All in net/tshttpproxy/tshttpproxy_windows.go:

  1. Backoff bumped from 10s → 5 minutes for ERROR_WINHTTP_AUTODETECTION_FAILED and ERROR_WINHTTP_UNABLE_TO_DOWNLOAD_SCRIPT. InvalidateCache() still resets it on real link changes, so legitimate WPAD setups keep working — we just stop re-blocking on a 5s probe for every individual HTTP request.
  2. Context-timeout no longer returns stale proxy. Previously the 5s deadline path returned cachedProxy.val from a prior network — wrong answer when roaming onto a network without WPAD. Now returns (nil, nil) with a 30s backoff.
  3. Unknown WinHTTP errors no longer propagate. Mapped to (nil, nil) + 5min backoff. The package-level ProxyFromEnvironment already swallows sysProxyFromEnv errors via shadowed-err in its wrapper, but making the contract explicit at the platform layer documents intent and prevents regressions.

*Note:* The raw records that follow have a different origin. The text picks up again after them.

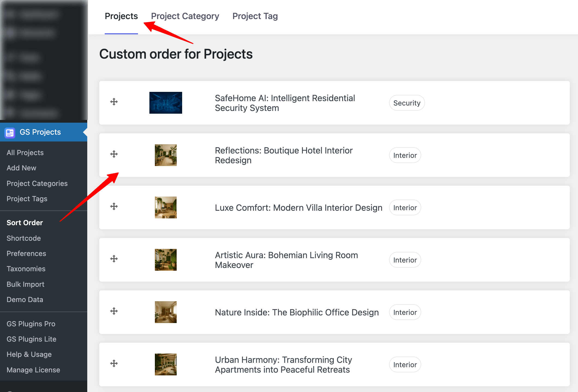Viewport: 578px width, 392px height.
Task: Select the Luxe Comfort villa thumbnail
Action: pyautogui.click(x=165, y=207)
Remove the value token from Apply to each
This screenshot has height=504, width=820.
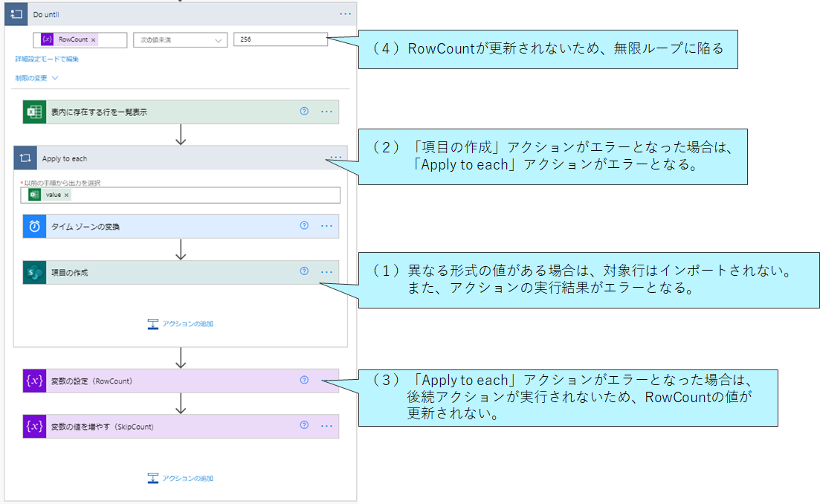pyautogui.click(x=66, y=195)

WPAD continues to work unchanged on networks where it is configured; this PR only changes how we degrade when it is not.

Test

Adds a cross-platform regression test (TestProxyFromEnvironment_sysProxyError) that injects a failing sysProxyFromEnv hook and asserts ProxyFromEnvironment returns (nil, nil), respects an active noProxyUntil backoff, and re-probes after InvalidateCache().

Validation

  • go test ./net/tshttpproxy/...
  • go build ./... (Linux) ✅
  • GOOS=windows go build ./cmd/tailscaled/... ./cmd/tailscale/...
  • GOOS=windows go vet ./net/tshttpproxy/...

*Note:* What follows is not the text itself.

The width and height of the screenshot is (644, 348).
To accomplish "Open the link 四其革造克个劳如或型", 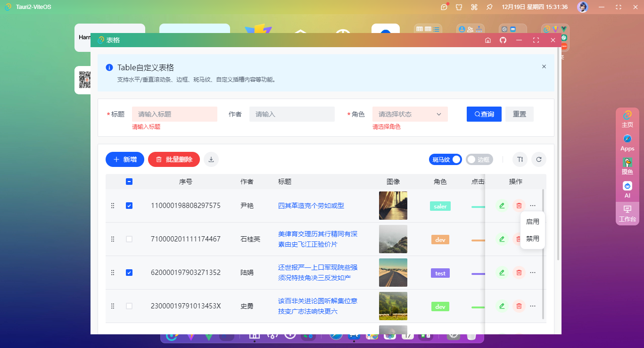I will click(x=311, y=206).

Scope intentionally not included

  • WinHttpGetIEProxyConfigForCurrentUser fast-path that would skip WinHTTP entirely when WPAD is administratively disabled in IE settings / group policy.
  • Honoring static IE proxy (lpszProxy) when only "Use a proxy server" is configured.

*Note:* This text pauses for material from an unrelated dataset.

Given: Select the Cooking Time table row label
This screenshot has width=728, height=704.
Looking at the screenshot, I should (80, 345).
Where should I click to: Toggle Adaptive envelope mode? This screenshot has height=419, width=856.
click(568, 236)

Both are pure optimizations and require new syscall bindings + zsyscall_windows.go regeneration. The user-visible goal (don't require WPAD) is achieved by this PR; those are candidates for a follow-up if telemetry shows it's worth the diff.

Behavior change to call out

If a customer today is failing fast due to an unmapped WinHTTP error, they will now silently dial direct instead. The error is still logged (rate-limited) and winhttp_proxy_err_other still increments, so it's observable.

On Windows, tailscaled invokes WinHttpGetProxyForUrl on every outbound
HTTP request to discover a proxy via WPAD (DHCP option 252 / DNS A
wpad.<domain>). On networks where WPAD is not configured this call
blocks for up to 5s and then returns ERROR_WINHTTP_AUTODETECTION_FAILED
or ERROR_WINHTTP_UNABLE_TO_DOWNLOAD_SCRIPT. The previous 10s
negative-cache window was repeatedly torn down by InvalidateCache() on
every netmon link change, so control / DERP / log uploads spent most of
their time waiting on dead WPAD probes.

This change:

  * Bumps the negative-cache backoff from 10s to 5 minutes for
    autodetection-failed / script-download-failed, and to 30s for the
    overall context timeout. InvalidateCache() still resets it on link
    changes, so we re-probe WPAD whenever the network actually changes.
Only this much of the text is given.